1 — est-ce que le plan d’intervention de l’élève, élaboré pendant ou à la fin de son primaire et incluant des mesures de flexibilité ou d’adaptation, sera pris en compte lors de son passage au secondaire?

2 — est-ce que des mesures seront mises en place pour offrir à cet enfant l’équivalent des mesures identifiées au primaire et susceptibles de l’aider et d’assurer sa réussite scolaire?

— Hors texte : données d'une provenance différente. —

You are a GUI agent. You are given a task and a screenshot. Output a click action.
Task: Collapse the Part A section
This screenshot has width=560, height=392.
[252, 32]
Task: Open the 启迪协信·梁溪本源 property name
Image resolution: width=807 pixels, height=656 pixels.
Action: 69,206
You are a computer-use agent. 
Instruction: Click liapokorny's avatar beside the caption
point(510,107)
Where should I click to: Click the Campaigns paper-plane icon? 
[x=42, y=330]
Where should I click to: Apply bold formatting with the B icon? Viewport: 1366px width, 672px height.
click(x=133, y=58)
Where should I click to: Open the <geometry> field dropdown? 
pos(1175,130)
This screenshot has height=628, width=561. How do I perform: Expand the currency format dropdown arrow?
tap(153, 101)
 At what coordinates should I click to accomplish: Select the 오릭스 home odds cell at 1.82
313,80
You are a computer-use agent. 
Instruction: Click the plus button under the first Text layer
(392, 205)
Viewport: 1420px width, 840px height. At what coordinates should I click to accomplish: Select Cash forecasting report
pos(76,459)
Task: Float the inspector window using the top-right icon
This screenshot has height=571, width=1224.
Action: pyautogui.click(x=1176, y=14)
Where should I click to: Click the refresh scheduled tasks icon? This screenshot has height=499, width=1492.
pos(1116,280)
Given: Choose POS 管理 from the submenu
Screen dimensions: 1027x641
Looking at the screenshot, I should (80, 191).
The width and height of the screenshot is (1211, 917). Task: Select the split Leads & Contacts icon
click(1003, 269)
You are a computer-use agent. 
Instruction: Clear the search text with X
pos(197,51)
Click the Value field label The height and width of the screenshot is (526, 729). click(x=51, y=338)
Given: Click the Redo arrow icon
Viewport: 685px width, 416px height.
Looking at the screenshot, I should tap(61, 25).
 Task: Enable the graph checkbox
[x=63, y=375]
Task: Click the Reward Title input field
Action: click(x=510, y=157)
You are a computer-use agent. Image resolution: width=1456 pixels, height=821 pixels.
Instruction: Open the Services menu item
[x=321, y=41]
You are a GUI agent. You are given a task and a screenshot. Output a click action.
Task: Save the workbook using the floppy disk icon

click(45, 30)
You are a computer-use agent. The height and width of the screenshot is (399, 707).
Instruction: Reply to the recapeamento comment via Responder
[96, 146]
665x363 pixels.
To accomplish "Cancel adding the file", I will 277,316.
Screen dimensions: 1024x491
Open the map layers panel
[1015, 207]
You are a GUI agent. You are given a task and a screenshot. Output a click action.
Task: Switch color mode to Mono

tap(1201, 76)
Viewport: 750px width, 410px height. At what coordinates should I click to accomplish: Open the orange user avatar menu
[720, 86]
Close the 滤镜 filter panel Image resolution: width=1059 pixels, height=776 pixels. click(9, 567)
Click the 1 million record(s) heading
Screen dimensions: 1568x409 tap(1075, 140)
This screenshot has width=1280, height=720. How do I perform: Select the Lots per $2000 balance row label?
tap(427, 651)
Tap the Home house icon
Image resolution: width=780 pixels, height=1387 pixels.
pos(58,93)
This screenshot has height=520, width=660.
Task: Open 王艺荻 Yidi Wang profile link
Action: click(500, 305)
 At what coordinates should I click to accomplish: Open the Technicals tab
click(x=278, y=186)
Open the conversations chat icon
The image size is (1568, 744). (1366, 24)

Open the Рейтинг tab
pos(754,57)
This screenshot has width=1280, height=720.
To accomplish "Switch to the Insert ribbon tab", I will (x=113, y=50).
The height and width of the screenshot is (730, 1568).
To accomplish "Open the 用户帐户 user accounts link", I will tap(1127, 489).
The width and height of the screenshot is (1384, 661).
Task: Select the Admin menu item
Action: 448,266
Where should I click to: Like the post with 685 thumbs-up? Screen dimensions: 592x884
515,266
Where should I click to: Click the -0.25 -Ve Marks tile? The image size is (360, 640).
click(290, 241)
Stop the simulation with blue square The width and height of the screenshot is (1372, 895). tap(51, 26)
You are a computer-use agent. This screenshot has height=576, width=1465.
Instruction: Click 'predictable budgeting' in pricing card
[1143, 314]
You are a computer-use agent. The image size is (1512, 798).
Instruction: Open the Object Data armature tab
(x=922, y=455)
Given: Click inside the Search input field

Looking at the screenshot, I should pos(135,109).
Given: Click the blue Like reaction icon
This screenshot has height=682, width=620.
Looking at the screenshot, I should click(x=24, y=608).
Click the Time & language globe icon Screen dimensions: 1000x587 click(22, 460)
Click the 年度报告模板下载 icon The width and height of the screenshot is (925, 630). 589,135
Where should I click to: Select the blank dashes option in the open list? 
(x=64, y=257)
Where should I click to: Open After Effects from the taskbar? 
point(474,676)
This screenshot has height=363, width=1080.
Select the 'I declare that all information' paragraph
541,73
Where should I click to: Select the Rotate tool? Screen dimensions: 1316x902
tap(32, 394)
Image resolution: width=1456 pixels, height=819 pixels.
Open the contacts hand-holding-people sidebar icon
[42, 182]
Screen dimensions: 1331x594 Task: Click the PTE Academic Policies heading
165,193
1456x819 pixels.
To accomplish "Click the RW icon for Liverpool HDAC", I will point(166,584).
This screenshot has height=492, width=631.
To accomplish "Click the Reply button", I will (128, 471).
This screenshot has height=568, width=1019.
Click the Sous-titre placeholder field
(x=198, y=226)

Loin de moi l’idée de casser du sucre sur les établissements secondaires (notre établissement offre le primaire et le secondaire), mais les ressources sont-elles aujourd’hui disponibles pour continuer le travail amorcé au primaire? Dans le contexte d’une école secondaire où l’élève côtoie plus de 5 enseignants et où chaque enseignant interagit avec plus de 60 ou de 90 élèves, est-il réaliste de demander à tous les intervenants de tenir compte de ce type de démarche?

 

En conclusion

Le plan d’intervention, comme outil d’aide à la réussite des élèves du primaire, est définitivement un outil qui place l’élève au centre de la démarche. Les éléments identifiés pour aider l’élève font suite à une démarche entre plusieurs intervenants et les moyens mis en place sont donc des éléments jugés essentiels à la réussite de l’élève. Par contre, dans quelle mesure notre système éducatif est-il conçu pour tenir compte de cet outil ou des éléments identifiés et mis en place pour aider l’élève tout au long de son parcours?

Sébastien Stasse

Une réflexion au sujet de « Le plan d’intervention pour aider l’élève, mais jusqu’où … »

  1. Bonne remarque!
    Dans quelle mesure notre système éducatif est-il conçu pour tenir compte de cet outil?
    À mon humble avis, le problème commence d’abord avec l’outil et la conception que l’on a de cet outil! Afin que cet outil puisse assurer une continuité entre le primaire et le secondaire ou simplement d’une année scolaire à une autre, il faut d’abord créer un outil qui remplit ses fonctions. Deux fonctions (voir le cadre de référence, MELS) importantes ici, une liée à la communication et une à la transition. Qui veut dire que le PI, cet outil, doit engager ses utilisateurs à communiquer et à assurer une continuité… Or, c’est rare que l’on regarde le canevas de PI que l’on utilise et qu’on se demande si ce canevas remplit son rôle. Est-ce que ce canevas, cet outil qu’on utilise nous permet de tenir compte des éléments identifiés? Et si le canevas de PI actuel ne remplit pas son rôle, est-ce qu’on essaie de trouver d’autres solutions? Est-ce qu’on essaie de modifier, ajuster, changer…ce canevas de PI dans le but de remplir ses fonctions?
    En somme, si le système éducatif ne tient pas compte de cet outil, il est temps que cet outil tienne compte du système éducatif! Nous pouvons créer un outil qui répond aux besoins de notre système éducatif!
    Au plaisir de partager avec vous.